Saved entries
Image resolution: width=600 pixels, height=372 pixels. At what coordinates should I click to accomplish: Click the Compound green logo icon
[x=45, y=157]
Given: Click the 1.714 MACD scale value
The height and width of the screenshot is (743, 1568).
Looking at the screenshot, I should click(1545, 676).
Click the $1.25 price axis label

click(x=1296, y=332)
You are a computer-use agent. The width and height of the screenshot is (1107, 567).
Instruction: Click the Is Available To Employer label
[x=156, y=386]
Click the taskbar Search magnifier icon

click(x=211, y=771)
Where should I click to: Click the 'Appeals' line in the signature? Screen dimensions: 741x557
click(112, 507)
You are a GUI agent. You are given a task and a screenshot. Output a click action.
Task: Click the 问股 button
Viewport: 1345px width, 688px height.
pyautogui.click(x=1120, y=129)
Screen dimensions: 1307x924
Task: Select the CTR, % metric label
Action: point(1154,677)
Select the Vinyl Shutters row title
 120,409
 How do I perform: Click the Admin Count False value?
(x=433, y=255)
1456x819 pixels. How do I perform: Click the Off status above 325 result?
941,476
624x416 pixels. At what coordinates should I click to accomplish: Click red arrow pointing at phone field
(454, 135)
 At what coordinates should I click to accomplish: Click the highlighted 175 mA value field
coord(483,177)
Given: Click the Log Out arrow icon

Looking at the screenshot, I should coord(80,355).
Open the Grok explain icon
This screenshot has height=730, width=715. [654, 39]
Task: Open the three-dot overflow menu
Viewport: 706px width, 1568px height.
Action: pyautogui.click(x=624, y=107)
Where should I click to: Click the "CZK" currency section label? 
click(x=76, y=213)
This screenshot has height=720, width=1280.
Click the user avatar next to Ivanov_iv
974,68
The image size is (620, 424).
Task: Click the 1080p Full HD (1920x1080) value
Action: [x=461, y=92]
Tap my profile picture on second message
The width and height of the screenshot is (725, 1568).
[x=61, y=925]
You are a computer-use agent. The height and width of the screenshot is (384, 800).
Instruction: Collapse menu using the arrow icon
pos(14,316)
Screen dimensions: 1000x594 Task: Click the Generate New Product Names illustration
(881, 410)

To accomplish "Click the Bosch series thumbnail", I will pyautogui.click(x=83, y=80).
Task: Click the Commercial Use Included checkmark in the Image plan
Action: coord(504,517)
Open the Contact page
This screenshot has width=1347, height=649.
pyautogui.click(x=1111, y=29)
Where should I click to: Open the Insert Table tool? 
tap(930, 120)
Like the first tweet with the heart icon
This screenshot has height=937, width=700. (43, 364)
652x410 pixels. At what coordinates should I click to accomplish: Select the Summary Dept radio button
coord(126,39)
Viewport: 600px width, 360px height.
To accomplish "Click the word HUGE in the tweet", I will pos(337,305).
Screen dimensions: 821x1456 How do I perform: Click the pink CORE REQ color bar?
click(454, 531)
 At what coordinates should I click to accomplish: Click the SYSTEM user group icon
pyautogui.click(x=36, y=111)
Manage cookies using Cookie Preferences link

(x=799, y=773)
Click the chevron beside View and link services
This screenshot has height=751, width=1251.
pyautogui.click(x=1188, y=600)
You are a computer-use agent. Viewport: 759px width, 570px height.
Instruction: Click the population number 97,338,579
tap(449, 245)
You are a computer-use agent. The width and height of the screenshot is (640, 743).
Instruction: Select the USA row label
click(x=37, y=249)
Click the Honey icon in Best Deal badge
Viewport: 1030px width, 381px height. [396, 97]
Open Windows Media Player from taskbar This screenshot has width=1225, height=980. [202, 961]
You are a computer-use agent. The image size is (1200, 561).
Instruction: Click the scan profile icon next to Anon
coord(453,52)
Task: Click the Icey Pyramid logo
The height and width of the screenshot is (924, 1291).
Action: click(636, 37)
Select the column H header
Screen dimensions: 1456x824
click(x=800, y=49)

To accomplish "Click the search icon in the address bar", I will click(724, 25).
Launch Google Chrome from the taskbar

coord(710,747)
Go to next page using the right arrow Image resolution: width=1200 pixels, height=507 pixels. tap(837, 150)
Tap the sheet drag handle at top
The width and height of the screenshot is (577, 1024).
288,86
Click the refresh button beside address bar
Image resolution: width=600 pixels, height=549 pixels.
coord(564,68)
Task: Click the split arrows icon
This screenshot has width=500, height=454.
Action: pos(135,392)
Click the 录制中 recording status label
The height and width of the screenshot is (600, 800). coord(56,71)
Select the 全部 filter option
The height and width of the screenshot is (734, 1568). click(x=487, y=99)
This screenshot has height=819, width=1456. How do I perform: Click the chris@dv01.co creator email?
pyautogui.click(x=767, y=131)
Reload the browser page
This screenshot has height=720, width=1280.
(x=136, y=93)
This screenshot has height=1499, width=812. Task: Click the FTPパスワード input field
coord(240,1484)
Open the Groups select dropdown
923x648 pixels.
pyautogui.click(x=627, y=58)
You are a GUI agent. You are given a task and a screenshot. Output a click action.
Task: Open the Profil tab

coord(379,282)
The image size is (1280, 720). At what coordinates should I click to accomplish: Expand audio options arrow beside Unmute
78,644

> Task prompt
Your task is to copy every entry above, exactly as written.

> Exercise answer
Image resolution: width=600 pixels, height=372 pixels. At what coordinates should I click to accomplish: Click the Compound green logo icon
[x=45, y=157]
Given: Click the 1.714 MACD scale value
The height and width of the screenshot is (743, 1568).
Looking at the screenshot, I should click(1545, 676).
Click the $1.25 price axis label

click(x=1296, y=332)
You are a computer-use agent. The width and height of the screenshot is (1107, 567).
Instruction: Click the Is Available To Employer label
[x=156, y=386]
Click the taskbar Search magnifier icon

click(x=211, y=771)
Where should I click to: Click the 'Appeals' line in the signature? Screen dimensions: 741x557
click(112, 507)
You are a GUI agent. You are given a task and a screenshot. Output a click action.
Task: Click the 问股 button
Viewport: 1345px width, 688px height.
pyautogui.click(x=1120, y=129)
Screen dimensions: 1307x924
Task: Select the CTR, % metric label
Action: point(1154,677)
Select the Vinyl Shutters row title
 120,409
 How do I perform: Click the Admin Count False value?
(x=433, y=255)
1456x819 pixels. How do I perform: Click the Off status above 325 result?
941,476
624x416 pixels. At what coordinates should I click to accomplish: Click red arrow pointing at phone field
(454, 135)
 At what coordinates should I click to accomplish: Click the highlighted 175 mA value field
coord(483,177)
Given: Click the Log Out arrow icon

Looking at the screenshot, I should coord(80,355).
Open the Grok explain icon
This screenshot has height=730, width=715. [654, 39]
Task: Open the three-dot overflow menu
Viewport: 706px width, 1568px height.
Action: pyautogui.click(x=624, y=107)
Where should I click to: Click the "CZK" currency section label? 
click(x=76, y=213)
This screenshot has height=720, width=1280.
Click the user avatar next to Ivanov_iv
974,68
The image size is (620, 424).
Task: Click the 1080p Full HD (1920x1080) value
Action: [x=461, y=92]
Tap my profile picture on second message
The width and height of the screenshot is (725, 1568).
[x=61, y=925]
You are a computer-use agent. The height and width of the screenshot is (384, 800).
Instruction: Collapse menu using the arrow icon
pos(14,316)
Screen dimensions: 1000x594 Task: Click the Generate New Product Names illustration
(881, 410)

To accomplish "Click the Bosch series thumbnail", I will pyautogui.click(x=83, y=80).
Task: Click the Commercial Use Included checkmark in the Image plan
Action: coord(504,517)
Open the Contact page
This screenshot has width=1347, height=649.
pyautogui.click(x=1111, y=29)
Where should I click to: Open the Insert Table tool? 
tap(930, 120)
Like the first tweet with the heart icon
This screenshot has height=937, width=700. (43, 364)
652x410 pixels. At what coordinates should I click to accomplish: Select the Summary Dept radio button
coord(126,39)
Viewport: 600px width, 360px height.
To accomplish "Click the word HUGE in the tweet", I will pos(337,305).
Screen dimensions: 821x1456 How do I perform: Click the pink CORE REQ color bar?
click(454, 531)
 At what coordinates should I click to accomplish: Click the SYSTEM user group icon
pyautogui.click(x=36, y=111)
Manage cookies using Cookie Preferences link

(x=799, y=773)
Click the chevron beside View and link services
This screenshot has height=751, width=1251.
pyautogui.click(x=1188, y=600)
You are a computer-use agent. Viewport: 759px width, 570px height.
Instruction: Click the population number 97,338,579
tap(449, 245)
You are a computer-use agent. The width and height of the screenshot is (640, 743).
Instruction: Select the USA row label
click(x=37, y=249)
Click the Honey icon in Best Deal badge
Viewport: 1030px width, 381px height. [396, 97]
Open Windows Media Player from taskbar This screenshot has width=1225, height=980. [202, 961]
You are a computer-use agent. The image size is (1200, 561).
Instruction: Click the scan profile icon next to Anon
coord(453,52)
Task: Click the Icey Pyramid logo
The height and width of the screenshot is (924, 1291).
Action: click(636, 37)
Select the column H header
Screen dimensions: 1456x824
click(x=800, y=49)

To accomplish "Click the search icon in the address bar", I will click(724, 25).
Launch Google Chrome from the taskbar

coord(710,747)
Go to next page using the right arrow Image resolution: width=1200 pixels, height=507 pixels. tap(837, 150)
Tap the sheet drag handle at top
The width and height of the screenshot is (577, 1024).
288,86
Click the refresh button beside address bar
Image resolution: width=600 pixels, height=549 pixels.
coord(564,68)
Task: Click the split arrows icon
This screenshot has width=500, height=454.
Action: pos(135,392)
Click the 录制中 recording status label
The height and width of the screenshot is (600, 800). coord(56,71)
Select the 全部 filter option
The height and width of the screenshot is (734, 1568). click(x=487, y=99)
This screenshot has height=819, width=1456. How do I perform: Click the chris@dv01.co creator email?
pyautogui.click(x=767, y=131)
Reload the browser page
This screenshot has height=720, width=1280.
(x=136, y=93)
This screenshot has height=1499, width=812. Task: Click the FTPパスワード input field
coord(240,1484)
Open the Groups select dropdown
923x648 pixels.
pyautogui.click(x=627, y=58)
You are a GUI agent. You are given a task and a screenshot. Output a click action.
Task: Open the Profil tab

coord(379,282)
The image size is (1280, 720). At what coordinates should I click to accomplish: Expand audio options arrow beside Unmute
78,644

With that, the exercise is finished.